Le conseil du 18 juin 2004 assortit sa décision de deux dispositions lourdes de conséquences. D’abord, il prévoit que le projet sera mis en œuvre dans le cadre d’un marché négocié « sans publicité préalable et sans mise en concurrence », comme le permet (mais ne l’impose pas) le code des marchés publics pour une œuvre mettant en jeu une propriété intellectuelle. Ensuite, il désigne comme fournisseurs exclusifs les deux transfuges de Royal de Luxe, car « le projet ne pourrait être réalisé par d’autres artistes, F.Delarozière et P.Orefice ayant déposé leurs droits sur l’oeuvre et disposant ainsi d’un droit d’exclusivité sur leur concept artistique ». Ainsi, la métropole se lie les mains doublement et délibérément, sans même exiger de droits sur une création qui, pourtant, n’a de valeur en pratique que parce qu’elle la réalise. Si Nantes Métropole tient à développer son projet, elle devra le faire aux conditions imposées par les deux créateurs. Elle se prive aussi d’issue de secours : impossible de faire appel à quelqu’un d’autre si jamais ces deux-là perdent leur motivation, leur inspiration ou leur sens des réalités (on voit le résultat avec l’Arbre aux Hérons). Impossible aussi de se tourner vers un nouveau venu plus talentueux ; avec ce genre de principe, entre mille exemples, Florence n’aurait jamais eu son Duomo, confié à Brunelleschi parce que Ghiberti ne savait pas faire.

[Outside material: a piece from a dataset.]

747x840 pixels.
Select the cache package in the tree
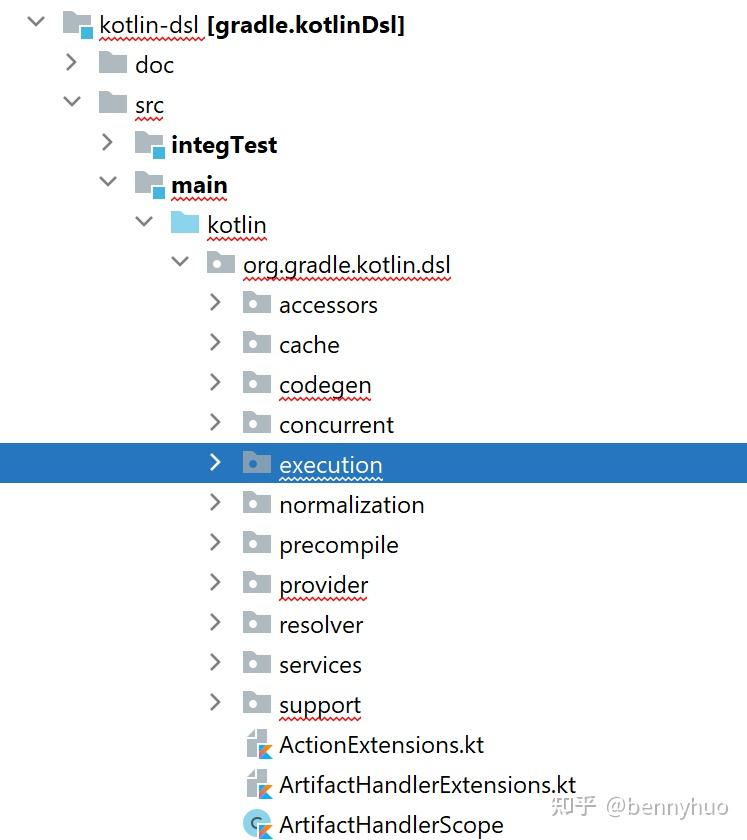pyautogui.click(x=309, y=343)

Sur le plan financier, le procès-verbal du conseil communautaire du 18 juin 2004 en témoigne, l’optimisme règne. Les premières réalisations, Éléphant, branche prototype et galerie, coûteront 4,865 millions d’euros. Il faudra cependant porter ce montant à 6 millions (+ 23 %) un peu plus tard – mais le projet sera financé à 25 % par l’Union européenne au titre du tourisme. Surtout, une étude économique confiée à un cabinet-conseil en ingénierie touristique, Grévin Développement, « montre que l’on peut raisonnablement tabler sur un équilibre d’exploitation » avec un prix moyen du billet d’entrée de 5 euros. En réalité, cet équilibre ne sera jamais atteint, loin de là. Lors de l’ouverture des Machines, en 2007, Nantes Métropole assure encore que les Machines « tendront vers l’équilibre » en 2009. Puis elle se résoudra à acter le déficit permanent, couvert année après année par des subventions. Qu’ils profitent ou pas des Machines de l’île, tous les Métropolitains contribuent chaque année à payer les conséquences de l’erreur commise par Jean-Marc Ayrault et sa majorité métropolitaine le 18 juin 2004.